The initiative is being led by the Employers’ Organisation (EO) for local government to help councils adapt to change and improve performance.
It said a lack of strategic HR leadership skills is one of the key obstacles to meeting these objectives, but using external consultants to address the issue would be prohibitively expensive.
Instead, a pool of HR managers are receiving the necessary coaching in strategic leadership from the Institute for Employment Studies (IES). They are then being trained to pass on what they have learned to their peers in other local authorities.
Tracey Connage, EO’s assistant director for people management, said issues such as how to create a learning organisation, and recruitment and retention of staff, are proving crucial to the way councils boost their performance ratings from the Audit Commission.
“What we found was that HR managers were being significantly challenged in moving into a much more strategic agenda from the operational agenda that many of them would have been much more accustomed to,” she said.
The strategic leadership initiative was piloted among 24 councils last year. The first batch of 13 managers to become coaches in strategic leadership completed their training last month (May) following six two-hour sessions with IES, spread over six months.

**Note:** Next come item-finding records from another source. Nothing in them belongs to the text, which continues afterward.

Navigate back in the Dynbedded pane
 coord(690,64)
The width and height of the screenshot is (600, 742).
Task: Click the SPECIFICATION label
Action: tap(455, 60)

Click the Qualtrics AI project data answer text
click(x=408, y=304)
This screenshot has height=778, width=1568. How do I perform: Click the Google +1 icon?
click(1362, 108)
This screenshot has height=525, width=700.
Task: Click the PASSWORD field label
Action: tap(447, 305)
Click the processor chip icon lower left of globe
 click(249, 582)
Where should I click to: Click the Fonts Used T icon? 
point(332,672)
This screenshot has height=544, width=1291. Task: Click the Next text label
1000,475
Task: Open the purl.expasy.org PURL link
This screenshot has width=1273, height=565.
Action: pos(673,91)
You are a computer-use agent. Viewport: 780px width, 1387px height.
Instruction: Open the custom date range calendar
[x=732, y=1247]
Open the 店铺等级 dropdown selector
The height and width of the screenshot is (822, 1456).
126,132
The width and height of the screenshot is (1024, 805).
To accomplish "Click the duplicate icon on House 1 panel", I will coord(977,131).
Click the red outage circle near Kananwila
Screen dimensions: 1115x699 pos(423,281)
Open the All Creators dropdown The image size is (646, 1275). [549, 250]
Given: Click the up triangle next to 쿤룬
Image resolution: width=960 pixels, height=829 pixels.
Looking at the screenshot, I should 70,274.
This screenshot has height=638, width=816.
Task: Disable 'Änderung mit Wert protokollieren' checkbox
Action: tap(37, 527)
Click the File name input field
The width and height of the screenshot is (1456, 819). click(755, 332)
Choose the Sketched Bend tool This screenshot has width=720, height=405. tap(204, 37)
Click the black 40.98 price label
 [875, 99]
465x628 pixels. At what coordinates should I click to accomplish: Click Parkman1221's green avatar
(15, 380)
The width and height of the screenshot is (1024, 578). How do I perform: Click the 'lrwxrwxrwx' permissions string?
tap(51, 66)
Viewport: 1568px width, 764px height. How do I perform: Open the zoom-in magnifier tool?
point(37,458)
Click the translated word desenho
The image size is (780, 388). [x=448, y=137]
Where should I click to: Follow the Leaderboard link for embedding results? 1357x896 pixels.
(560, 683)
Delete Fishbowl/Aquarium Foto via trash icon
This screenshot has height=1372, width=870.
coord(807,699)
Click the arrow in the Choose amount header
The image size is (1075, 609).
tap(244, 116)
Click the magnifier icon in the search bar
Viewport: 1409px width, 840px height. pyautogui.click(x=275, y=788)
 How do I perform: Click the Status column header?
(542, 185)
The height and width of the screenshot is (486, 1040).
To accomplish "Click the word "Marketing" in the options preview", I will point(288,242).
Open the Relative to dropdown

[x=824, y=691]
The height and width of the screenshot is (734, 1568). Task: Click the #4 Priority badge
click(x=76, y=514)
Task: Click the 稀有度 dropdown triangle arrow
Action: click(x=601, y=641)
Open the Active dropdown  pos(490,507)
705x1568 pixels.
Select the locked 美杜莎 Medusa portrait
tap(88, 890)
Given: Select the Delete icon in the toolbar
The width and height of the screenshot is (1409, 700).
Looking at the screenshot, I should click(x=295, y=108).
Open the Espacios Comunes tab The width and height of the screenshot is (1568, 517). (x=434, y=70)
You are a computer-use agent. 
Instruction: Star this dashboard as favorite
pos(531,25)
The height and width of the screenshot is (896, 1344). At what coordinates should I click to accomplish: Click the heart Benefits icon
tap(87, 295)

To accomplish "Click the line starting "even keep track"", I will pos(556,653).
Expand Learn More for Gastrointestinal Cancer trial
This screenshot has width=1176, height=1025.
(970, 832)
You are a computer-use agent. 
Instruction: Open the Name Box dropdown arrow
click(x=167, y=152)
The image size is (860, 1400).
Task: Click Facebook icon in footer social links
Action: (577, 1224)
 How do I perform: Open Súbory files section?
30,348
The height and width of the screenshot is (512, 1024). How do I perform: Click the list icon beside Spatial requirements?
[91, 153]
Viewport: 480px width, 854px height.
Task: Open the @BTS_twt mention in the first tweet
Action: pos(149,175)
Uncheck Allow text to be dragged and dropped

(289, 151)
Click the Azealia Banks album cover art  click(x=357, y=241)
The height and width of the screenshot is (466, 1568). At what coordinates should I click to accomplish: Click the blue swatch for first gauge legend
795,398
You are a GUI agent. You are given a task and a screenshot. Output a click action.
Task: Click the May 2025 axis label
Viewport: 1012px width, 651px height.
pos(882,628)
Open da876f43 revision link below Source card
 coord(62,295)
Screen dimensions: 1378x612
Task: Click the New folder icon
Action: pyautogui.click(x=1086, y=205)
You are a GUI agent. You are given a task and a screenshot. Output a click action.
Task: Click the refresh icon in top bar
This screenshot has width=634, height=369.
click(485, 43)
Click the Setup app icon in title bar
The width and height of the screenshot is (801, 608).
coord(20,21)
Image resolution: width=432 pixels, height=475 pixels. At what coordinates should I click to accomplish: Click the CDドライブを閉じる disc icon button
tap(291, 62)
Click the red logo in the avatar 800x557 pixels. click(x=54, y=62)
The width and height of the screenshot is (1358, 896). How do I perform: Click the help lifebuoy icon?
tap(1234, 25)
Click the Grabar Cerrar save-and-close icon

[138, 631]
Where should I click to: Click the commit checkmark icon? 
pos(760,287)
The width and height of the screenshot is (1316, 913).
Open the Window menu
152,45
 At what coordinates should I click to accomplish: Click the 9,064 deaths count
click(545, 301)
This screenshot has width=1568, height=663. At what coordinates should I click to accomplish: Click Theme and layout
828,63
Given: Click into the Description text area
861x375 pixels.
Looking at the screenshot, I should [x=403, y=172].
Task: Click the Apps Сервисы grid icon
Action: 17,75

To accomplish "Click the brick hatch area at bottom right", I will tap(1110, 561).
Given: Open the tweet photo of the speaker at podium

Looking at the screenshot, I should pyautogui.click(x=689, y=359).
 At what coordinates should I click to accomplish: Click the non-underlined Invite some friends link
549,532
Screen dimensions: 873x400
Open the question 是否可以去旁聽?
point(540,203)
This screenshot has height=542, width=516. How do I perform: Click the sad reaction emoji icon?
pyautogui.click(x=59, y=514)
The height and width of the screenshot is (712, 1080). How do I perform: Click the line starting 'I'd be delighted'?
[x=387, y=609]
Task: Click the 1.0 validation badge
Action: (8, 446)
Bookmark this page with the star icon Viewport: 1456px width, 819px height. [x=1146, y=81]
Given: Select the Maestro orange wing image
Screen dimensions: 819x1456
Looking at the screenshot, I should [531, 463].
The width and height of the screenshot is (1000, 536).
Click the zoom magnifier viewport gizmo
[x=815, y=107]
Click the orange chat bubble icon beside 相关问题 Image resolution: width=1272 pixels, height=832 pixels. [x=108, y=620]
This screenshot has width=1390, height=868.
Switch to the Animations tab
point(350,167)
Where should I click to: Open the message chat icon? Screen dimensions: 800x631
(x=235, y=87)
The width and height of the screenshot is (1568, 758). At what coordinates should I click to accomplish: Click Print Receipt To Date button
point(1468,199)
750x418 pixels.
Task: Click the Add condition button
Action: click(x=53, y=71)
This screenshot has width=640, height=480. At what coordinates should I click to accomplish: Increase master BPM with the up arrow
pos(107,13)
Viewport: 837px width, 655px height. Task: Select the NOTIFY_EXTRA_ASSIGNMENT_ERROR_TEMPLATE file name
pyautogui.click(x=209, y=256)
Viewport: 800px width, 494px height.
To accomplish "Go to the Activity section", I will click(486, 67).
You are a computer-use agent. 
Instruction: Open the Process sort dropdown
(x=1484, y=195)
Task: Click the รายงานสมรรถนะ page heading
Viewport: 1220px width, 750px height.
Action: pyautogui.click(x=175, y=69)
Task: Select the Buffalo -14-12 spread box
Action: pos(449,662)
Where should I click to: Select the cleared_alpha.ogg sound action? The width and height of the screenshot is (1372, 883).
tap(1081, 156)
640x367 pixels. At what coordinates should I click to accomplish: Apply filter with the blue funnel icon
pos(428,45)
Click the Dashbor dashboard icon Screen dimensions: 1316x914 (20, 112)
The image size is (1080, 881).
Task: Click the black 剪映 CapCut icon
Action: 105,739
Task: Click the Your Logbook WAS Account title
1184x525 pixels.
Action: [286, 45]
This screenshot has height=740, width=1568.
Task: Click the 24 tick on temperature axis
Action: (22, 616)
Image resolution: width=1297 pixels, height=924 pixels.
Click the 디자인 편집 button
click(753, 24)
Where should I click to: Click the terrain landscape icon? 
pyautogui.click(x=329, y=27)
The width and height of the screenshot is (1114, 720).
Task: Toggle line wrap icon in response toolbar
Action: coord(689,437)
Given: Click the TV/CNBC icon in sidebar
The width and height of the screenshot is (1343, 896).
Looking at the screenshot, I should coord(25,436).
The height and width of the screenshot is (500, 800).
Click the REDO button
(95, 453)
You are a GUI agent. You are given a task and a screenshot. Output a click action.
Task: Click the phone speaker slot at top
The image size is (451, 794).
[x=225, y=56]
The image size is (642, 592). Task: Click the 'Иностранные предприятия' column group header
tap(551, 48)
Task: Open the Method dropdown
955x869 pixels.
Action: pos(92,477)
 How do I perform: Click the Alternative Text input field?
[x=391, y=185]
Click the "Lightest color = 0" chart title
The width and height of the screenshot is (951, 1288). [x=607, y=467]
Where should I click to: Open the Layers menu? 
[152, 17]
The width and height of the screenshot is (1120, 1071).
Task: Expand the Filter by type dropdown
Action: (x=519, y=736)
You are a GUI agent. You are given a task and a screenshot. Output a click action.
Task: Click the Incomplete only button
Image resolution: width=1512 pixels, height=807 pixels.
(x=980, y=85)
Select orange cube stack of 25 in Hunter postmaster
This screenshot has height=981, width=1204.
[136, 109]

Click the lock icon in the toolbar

A second batch of prospective coaches will be taken on free of charge in the autumn. Because of their experience, not all need to go on the 1,500 strategic leadership course beforehand. Once the training is complete, participants join the pool of coaches authorised by the EO to deliver coaching themselves.
Connage describes coaching as a “Rolls-Royce learning tool” but, because it is a one-to-one process, she said it is rarely used in organisations with large workforces.
“What we have learned is that you can unlock that practical application in the way that attending a good learning event does not necessarily do,” she said. “We think this will be a really good example of how you can conduct a skills capacity building programme on a sustainable basis.”
HR director of Bury Council, Guy Berry, who has just finished the coaching programme, said that the sponsoring councils also stand to gain as well.
“It develops me as an individual,” he said. “But the key to this is how it develops capacity within the sector. As it gains momentum, the whole sector will benefit.”